775 - Hamiltonian Cycle
Backtracking / complete search. Note that all nodes can only be traversed once except the first node. Possible not to mark the first node when it first start. Order does not seem to be important.
776 - Monkeys in a Regular Forest
To solve this problem (+ problem 784 and 785), you need a recursive flood-fill algorithm, which I believe should be a standard algorithm taught in algorithm class. Flood-fill the area which have the same monkey ID (represent the same family), starting with number 1 from top-left to bottom-right. The output must be formatted as requested, otherwise you'll get Presentation Error.
778 - Recording a tape
Ad-hoc, complete search. Surprising that so few attempted the question. Perhaps it's because there is no limits set. So here it is: Max number of songs = 32. Try to place all the songs into Side A, then place the songs starting at the back into side B(in a binary way).
782 - Contour Painting
Similar as problem 776, we use flood-fill algorithm to paint the maze. But this time we only paint if and only if it is near the border. (the initial '*' can be inside or outside the border, treat them appropriately).
I think this problem is the hardest among 776-782-784-785 flood fill problems...
784 - Maze Exploration
Similar as problem 776 and 782, we use flood-fill algorithm to paint the maze.
785 - Grid Coloring
Similar as 784, just use flood-fill algorithm appropriately. The difference between 784 and 785 is very minimal. You can solve two problems using roughly similar source code.

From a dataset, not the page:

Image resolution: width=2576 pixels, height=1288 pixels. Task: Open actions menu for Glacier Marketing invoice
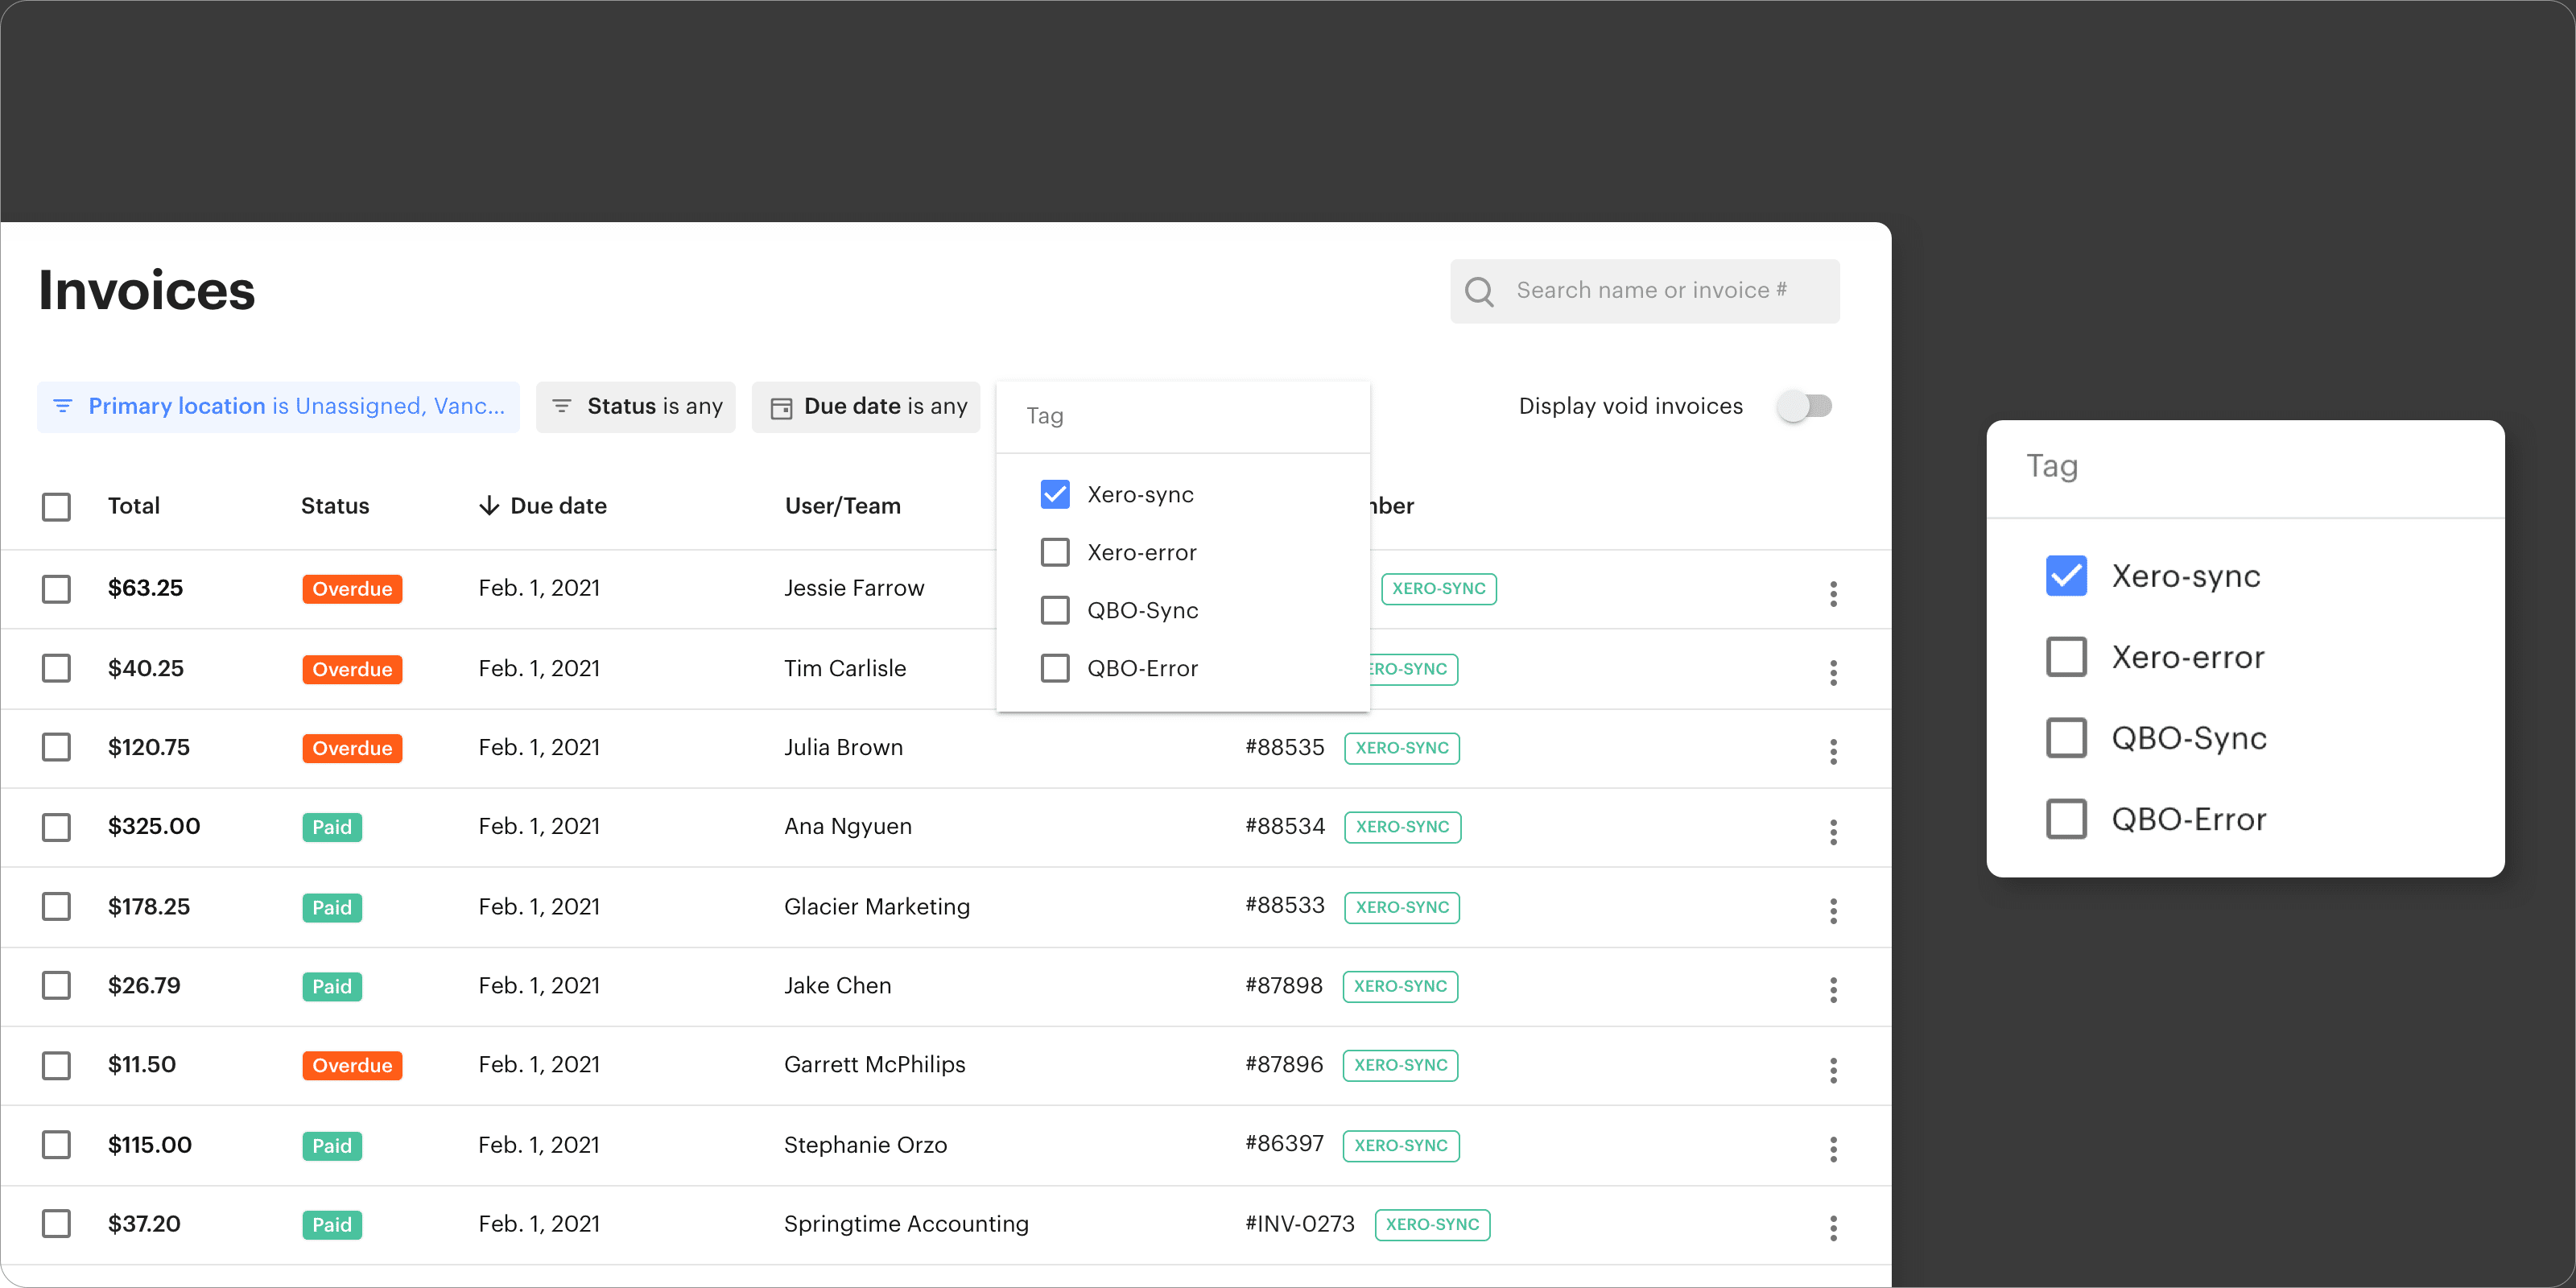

787 - Maximum Sub-sequence Product
Big Int. Use java (or write your own) BigInt class. Credits to chrismoh in UVA forum for the algorithm. Starting from the first element, update the largest positive and negative product. Upon reading 0 or end, reset the values. Print the highest number calculated. Note that the result may be negative or zero.
789 - Indexing
Ad-hoc. Use STL map for storing the words that needed to be indexed. Unfortunately, it does not have a test case yet. Any blank answer will do for now (hint hint).
790 - Head Judge Headache
Ad-hoc. Use STL sort and comparator for easier coding. The setter did not specify the requirements well, which is well discussed in the UVA forums. When events occur at the same time, all rejected answers, ie. "N", are considered first before the accepted "Y". Also, show all the teams up to the highest number that have submitted something, ie if 1,2,4 submitted something, show 1,2,3,4. Finally, do not print trailing spaces, and keep the numbers aligned to the right.
793 - Network Connections
The best way to solve this problem is using disjoint forest set data structure (implementation of Union Find data structure).
When you know 2 computers are connected, union them by calling union_set(comp1,comp2), then for checking connectivity, you can just determine if find_set(comp1) == find_set(comp2). Everything will be very simple if you do this. However, don't forget if this is a multiple input problems.
795 - Sandorf's Cipher
Ad-hoc. Find out the one to one mapping between the message and the cipher. Use paper with holes (at the correct places of course). Read the question carefully - it says that the paper with holes turn, but I initially understood it as the bottom paper turns... Also note that the trailing # should be removed.
796 - Critical Links
Modified DFS. This problem can be solved by modifying DFS to check for articulation points. During DFS, store dfsnum(u) the order that the element u is checked, and low(u) the lowest order number that element u can be accessed from. Whenever dfsnum(u) < low(v), edge u-v is a bridge. Remember to sort the answer in ascending order.
799 - Safari Holiday
Math. For people who read the forums (too much), the answer of this problem is posted in the forums. It deals with block designs but the implementation is just 2 mod checks.